GIVEN PASSAGE:
I desire to be in relationships that inspire me to be a better me. And I am committed to helping the other person to become the best version of themselves.
That means that I celebrate their wins, even when it’s not obvious that they’re winning. I also call bullshit when they are not showing up. And reflect back what I see, even when it’s uncomfortable (for them and for me).
Because I am devoted to myself, I will not settle for lackluster connection. I am dedicated to my growth and evolution. That means that I make a conscious effort to take good care of my heart, erecting boundaries where necessary, while making sure that I am not creating barriers that prevent the possibility of intimacy.
The relationship I have with my daughter is evolutionary, for both of us. She is unapologetic about calling me out when my compassion wanes. She is also aware that our being mother and daughter can skew her perspective of me as a woman. She will sometimes begin with “I’m not sure if this is because I judge you more harshly…” We can be like that with our parents, right? But even when that’s the case, I take great care to receive what she has to say, which is not always easy.
Because let’s face it—relationships are not easy. They contort your ego into unimaginable shapes. They bend your self-perception out of focus. They trigger your insecurities and challenge your self-esteem. Relationships are shit…as in fertilizer, designed to grow you into your divinity.
Romantic, familial, and friendly relationships force you to look at your beliefs. They create the perfect environment to grow-up the wounded child within. While inviting you to release the stories that reinjure you time and time again.

[Stored data entries]

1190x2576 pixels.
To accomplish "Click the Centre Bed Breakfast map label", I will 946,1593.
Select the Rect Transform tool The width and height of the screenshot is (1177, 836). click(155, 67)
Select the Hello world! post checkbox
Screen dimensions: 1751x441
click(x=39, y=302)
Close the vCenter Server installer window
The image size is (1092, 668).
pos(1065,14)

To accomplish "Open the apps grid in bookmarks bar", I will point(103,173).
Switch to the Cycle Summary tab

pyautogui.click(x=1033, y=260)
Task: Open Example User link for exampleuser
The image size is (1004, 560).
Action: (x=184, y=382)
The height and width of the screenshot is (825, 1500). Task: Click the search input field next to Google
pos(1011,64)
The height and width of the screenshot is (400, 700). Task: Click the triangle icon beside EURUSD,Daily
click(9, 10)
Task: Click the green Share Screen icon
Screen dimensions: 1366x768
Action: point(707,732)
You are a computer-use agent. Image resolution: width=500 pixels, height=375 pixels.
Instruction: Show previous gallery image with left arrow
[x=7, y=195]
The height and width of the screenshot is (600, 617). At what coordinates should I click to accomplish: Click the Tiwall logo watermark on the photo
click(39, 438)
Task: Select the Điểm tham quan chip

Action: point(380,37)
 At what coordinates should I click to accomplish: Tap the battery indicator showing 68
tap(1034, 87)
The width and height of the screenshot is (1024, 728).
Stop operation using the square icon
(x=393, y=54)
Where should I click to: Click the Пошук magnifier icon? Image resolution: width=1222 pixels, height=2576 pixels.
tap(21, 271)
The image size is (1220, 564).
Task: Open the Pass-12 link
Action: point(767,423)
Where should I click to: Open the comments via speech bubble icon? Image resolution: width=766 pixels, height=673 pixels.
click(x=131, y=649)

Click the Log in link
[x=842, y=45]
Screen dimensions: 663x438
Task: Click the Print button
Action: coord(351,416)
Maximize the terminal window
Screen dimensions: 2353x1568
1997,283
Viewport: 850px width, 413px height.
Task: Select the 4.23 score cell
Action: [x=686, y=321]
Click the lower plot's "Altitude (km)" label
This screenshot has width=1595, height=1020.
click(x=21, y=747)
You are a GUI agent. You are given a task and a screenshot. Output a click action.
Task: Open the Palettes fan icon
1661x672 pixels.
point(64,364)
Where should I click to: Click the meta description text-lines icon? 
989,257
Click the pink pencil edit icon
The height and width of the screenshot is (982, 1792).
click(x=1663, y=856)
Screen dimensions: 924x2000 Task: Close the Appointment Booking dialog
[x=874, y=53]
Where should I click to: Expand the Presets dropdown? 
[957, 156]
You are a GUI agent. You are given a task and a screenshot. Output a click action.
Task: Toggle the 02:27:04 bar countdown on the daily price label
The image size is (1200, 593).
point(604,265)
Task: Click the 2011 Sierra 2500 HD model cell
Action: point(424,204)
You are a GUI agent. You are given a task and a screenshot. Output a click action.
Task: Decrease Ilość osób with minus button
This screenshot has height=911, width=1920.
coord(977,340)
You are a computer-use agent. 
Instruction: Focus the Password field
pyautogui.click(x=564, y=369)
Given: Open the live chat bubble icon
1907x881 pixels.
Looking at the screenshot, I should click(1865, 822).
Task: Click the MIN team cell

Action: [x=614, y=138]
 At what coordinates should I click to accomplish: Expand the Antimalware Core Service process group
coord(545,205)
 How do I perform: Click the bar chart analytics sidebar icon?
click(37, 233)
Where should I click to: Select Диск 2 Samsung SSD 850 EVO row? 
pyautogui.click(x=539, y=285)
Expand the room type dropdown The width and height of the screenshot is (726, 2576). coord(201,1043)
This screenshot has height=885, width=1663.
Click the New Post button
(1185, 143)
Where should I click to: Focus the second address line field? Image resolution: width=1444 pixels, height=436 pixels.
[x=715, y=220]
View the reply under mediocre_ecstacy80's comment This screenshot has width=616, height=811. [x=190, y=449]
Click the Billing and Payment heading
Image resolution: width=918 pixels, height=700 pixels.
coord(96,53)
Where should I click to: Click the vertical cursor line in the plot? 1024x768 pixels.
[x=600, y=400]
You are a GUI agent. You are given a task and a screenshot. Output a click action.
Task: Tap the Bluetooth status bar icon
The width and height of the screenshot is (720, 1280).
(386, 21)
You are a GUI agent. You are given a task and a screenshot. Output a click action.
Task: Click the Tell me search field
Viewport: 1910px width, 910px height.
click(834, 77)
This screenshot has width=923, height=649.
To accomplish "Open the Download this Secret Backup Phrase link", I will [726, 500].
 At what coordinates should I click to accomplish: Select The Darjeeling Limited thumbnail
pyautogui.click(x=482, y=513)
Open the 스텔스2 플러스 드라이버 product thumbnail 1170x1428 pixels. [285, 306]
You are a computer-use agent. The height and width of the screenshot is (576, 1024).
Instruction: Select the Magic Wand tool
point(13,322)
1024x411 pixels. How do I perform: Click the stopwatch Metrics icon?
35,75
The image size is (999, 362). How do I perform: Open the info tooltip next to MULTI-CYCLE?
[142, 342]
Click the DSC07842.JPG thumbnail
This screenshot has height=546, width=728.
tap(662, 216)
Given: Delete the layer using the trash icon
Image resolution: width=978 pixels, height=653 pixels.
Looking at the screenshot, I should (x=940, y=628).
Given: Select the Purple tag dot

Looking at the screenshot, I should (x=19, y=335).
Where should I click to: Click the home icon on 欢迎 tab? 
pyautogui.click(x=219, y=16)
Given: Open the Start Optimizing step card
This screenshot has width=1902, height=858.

WHAT YOU WILL DO:
a. Retype the passage on relationships from "Romantic, familial, and" to "and time again.".
b. Answer these questions from the passage on relationships:
(i) What does the writer do when the other person is not showing up?
(ii) What is the writer's daughter unapologetic about?
(iii) In what sense does the passage call relationships shit?

ANSWERS TO THIS EXERCISE:
a.
Romantic, familial, and friendly relationships force you to look at your beliefs. They create the perfect environment to grow-up the wounded child within. While inviting you to release the stories that reinjure you time and time again.

b.
(i) The writer calls bullshit.
(ii) She is unapologetic about calling the writer out when the writer's compassion wanes.
(iii) As in fertilizer, designed to grow you into your divinity.